How many novels have there been about terrible parents? In this lively novel it’s an irresponsible gadabout mother who breaks most of the rules of parenting and runs though a succession of unsuitable men. The title refers to the necessity (seen by others) of women having “a man at the helm.” The book is narrated by the children who don’t really understand what’s going on and there’s a strong Nancy Mitford quality about the book.

Completion Tim Walker

If you liked state of the nation novels like John Lanchester’s Capital, try this excellent British novel. A house in an expensive part of London (well, all of London is expensive, this is just top end) was the setting for a series of children’s books by the mother of the family. The parents are no longer together and members of the family live in Dubai, East London and France. What happens to them makes for a highly readable story.

Hotel Alpha Mark Watson

Big hotels have been the background for many novels as well as television series such as Hotel Babylon and movies like The Grand Budapest Hotel. Perhaps the appeal is that hotels are somewhat removed from the everyday world. Certainly the hotel in this one is - the owner is something of an idealist but not a conventional one. He interacts with an interesting cast of characters while hiding secrets.
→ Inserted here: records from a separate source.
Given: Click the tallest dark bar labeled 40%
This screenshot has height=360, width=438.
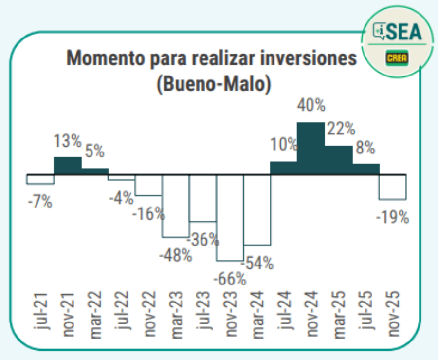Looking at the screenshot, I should (310, 148).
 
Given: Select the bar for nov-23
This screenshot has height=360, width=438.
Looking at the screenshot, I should (230, 217).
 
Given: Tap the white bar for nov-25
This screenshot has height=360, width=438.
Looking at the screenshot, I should (393, 187).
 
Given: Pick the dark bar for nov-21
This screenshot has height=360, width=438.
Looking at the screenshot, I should (67, 166).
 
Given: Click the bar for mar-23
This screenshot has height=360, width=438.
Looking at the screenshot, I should (176, 206).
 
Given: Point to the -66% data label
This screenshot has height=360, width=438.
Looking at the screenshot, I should (229, 280).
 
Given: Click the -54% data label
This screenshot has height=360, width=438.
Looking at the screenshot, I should (257, 263).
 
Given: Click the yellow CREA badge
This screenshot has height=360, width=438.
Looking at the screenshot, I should (397, 58).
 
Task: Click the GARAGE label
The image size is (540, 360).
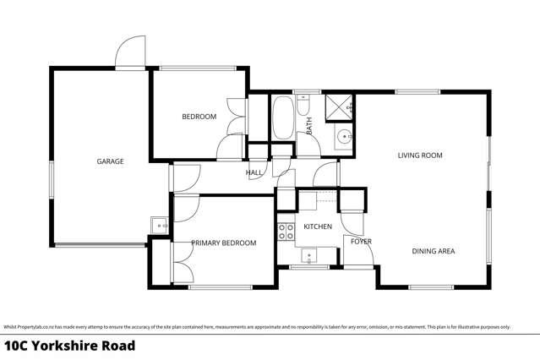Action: (111, 161)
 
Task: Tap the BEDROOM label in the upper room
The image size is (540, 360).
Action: (199, 117)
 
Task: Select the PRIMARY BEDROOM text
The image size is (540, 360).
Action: (223, 243)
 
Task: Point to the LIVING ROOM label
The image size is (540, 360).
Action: (421, 155)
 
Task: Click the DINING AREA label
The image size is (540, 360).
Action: (434, 251)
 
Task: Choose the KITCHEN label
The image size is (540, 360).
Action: (318, 227)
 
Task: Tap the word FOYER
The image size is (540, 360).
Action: (361, 243)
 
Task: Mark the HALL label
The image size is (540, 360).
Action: (254, 172)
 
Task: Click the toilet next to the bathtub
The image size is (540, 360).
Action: (305, 105)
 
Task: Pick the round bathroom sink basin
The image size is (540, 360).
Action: (343, 138)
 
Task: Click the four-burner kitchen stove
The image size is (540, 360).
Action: (286, 230)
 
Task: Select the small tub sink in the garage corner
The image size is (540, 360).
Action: (157, 225)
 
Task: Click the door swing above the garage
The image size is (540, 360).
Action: (130, 52)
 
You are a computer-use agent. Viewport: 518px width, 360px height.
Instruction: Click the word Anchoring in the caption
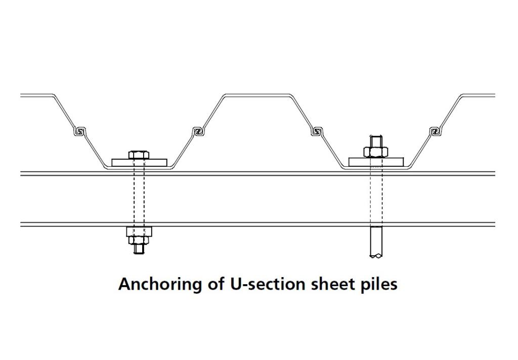pyautogui.click(x=160, y=284)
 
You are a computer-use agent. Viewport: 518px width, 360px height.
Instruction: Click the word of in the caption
pyautogui.click(x=215, y=284)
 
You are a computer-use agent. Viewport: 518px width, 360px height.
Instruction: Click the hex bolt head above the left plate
pyautogui.click(x=139, y=155)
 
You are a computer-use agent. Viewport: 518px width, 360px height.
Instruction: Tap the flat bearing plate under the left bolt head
pyautogui.click(x=140, y=162)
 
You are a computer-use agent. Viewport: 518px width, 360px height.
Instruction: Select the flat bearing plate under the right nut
pyautogui.click(x=376, y=161)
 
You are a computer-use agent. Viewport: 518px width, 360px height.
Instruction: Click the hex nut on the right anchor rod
pyautogui.click(x=376, y=152)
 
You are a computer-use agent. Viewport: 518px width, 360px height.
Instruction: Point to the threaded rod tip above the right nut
pyautogui.click(x=376, y=141)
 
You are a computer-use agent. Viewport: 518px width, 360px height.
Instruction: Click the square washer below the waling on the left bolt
pyautogui.click(x=139, y=232)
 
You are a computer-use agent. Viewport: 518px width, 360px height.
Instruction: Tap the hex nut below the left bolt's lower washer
pyautogui.click(x=139, y=240)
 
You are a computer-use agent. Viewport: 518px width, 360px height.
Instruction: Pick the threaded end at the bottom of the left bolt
pyautogui.click(x=139, y=249)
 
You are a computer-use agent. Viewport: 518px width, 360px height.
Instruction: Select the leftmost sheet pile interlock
pyautogui.click(x=79, y=131)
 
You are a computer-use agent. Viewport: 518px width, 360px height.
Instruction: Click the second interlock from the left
pyautogui.click(x=197, y=131)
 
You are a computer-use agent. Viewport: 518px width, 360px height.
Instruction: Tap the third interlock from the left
pyautogui.click(x=317, y=131)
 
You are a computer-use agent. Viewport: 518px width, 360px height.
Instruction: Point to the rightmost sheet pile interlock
pyautogui.click(x=436, y=131)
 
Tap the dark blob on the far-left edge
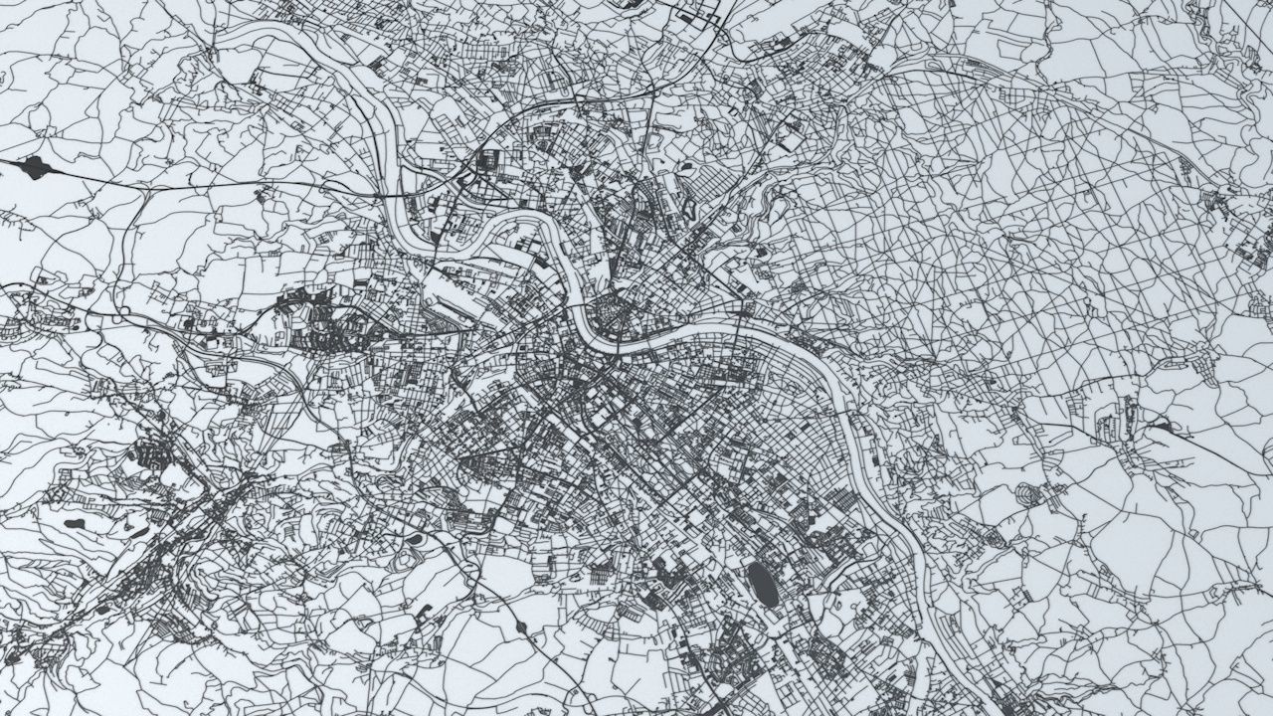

The changing world of technology and how it alters the hotel world is part of this highly readable novel.

Boxer handsome Anna Whitwham

An excellent first novel inspired by the grandfather of the author who’d been a boxer In London’s East End. The novel is set in Hackney where a third generation boxer falls for a preschool teacher from outside his world. It’s a strong novel about some tough and troubled people but it gripped me throughout and it’s actually quite moving.

Into the trees Robert Williams

A couple sell their house in town for one in a forest (seems to be somewhere like Lancashire) where they hope for a calming of their small daughter who won’t stop crying. Things improve until a violent incident invades their safe place. Characterisation is superb as the other characters – even those that act violently – are understandable. I found the novel completely gripping.